Former London Assembly member Baroness Jenny Jones has urged police forces across the country to follow the capital’s example and protect investment in traffic officer numbers.
The Green party peer and road safety campaigner made the call in the foreword to a new report from RoadPeace which highlights how prosecutions for motoring offences have fallen over the past five years.
Figures released by the campaign show ‘fail to stop’ prosecutions fell by 32% despite an increase in the number of hit and run casualties and that drink/drug driving prosecutions fell by 16%.
During the same period the number of vulnerable road users killed or seriously injured in England (outside London) and Wales rose while the number of police officers employed by forces saw a “disproportionate decline” and fell by 28%.

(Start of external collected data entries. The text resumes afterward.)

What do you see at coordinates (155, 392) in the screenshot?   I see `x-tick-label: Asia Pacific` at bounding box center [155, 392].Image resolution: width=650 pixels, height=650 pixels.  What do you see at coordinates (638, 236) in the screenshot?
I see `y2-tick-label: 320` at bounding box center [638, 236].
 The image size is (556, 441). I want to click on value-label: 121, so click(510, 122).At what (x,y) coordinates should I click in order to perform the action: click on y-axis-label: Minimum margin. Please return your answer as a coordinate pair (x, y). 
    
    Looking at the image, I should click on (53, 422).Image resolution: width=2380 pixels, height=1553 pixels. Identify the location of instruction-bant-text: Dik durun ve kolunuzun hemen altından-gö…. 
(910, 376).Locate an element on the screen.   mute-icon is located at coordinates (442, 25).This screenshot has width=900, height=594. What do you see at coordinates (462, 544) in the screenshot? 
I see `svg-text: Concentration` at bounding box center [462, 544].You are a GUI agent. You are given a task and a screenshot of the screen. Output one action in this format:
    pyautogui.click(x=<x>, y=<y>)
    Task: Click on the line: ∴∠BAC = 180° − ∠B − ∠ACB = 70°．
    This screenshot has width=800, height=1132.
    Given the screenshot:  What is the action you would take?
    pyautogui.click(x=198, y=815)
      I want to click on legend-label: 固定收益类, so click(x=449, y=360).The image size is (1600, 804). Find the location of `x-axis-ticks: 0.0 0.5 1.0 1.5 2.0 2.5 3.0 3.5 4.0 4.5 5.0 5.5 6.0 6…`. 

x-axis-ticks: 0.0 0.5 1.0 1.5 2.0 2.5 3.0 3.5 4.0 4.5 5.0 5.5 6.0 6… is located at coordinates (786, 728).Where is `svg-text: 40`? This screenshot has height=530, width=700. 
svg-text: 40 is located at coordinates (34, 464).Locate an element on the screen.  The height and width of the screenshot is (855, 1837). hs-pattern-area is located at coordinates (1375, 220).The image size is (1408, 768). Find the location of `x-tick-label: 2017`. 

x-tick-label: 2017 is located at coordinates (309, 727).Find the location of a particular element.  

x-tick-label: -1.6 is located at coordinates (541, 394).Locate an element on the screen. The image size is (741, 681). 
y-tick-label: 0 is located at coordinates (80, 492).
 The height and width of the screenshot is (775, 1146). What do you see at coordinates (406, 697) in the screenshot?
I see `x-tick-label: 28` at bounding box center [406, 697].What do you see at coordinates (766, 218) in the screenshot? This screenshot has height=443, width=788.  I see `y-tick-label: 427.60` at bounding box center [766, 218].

Baroness Jones, who previously sat on London’s police authority and the Assembly’s police and crime committee which scrutinises the Met, says forces outside the capital need to follow its example and protect their roads and traffic policing teams.
The force, along with Transport for London, has invested in a new transport policing command which supports initiatives such as the Operation Safeway campaign which highlights the dangers motorists can pose to pedestrians and cyclists.
In addition to safeguarding its traffic policing, London has invested hundreds of millions of pounds in safer road layouts, pedestrian crossings and dedicated cycle lanes.
In her foreword, Baroness Jones writes: “Due to the political support of the London Mayor’s office and money from Transport for London, the number of traffic police in London has been relatively protected since 2001.
“This contrasts with the rapid decline in traffic police throughout the rest of England and Wales.
“There are many reasons why London has had continued success in making roads safer, while the rest of the country has got worse, but roads policing appears to be one of the biggest factors.
“The lesson is clear. If you want to save lives and prevent injuries on the road you need to reverse the cuts in traffic police numbers.”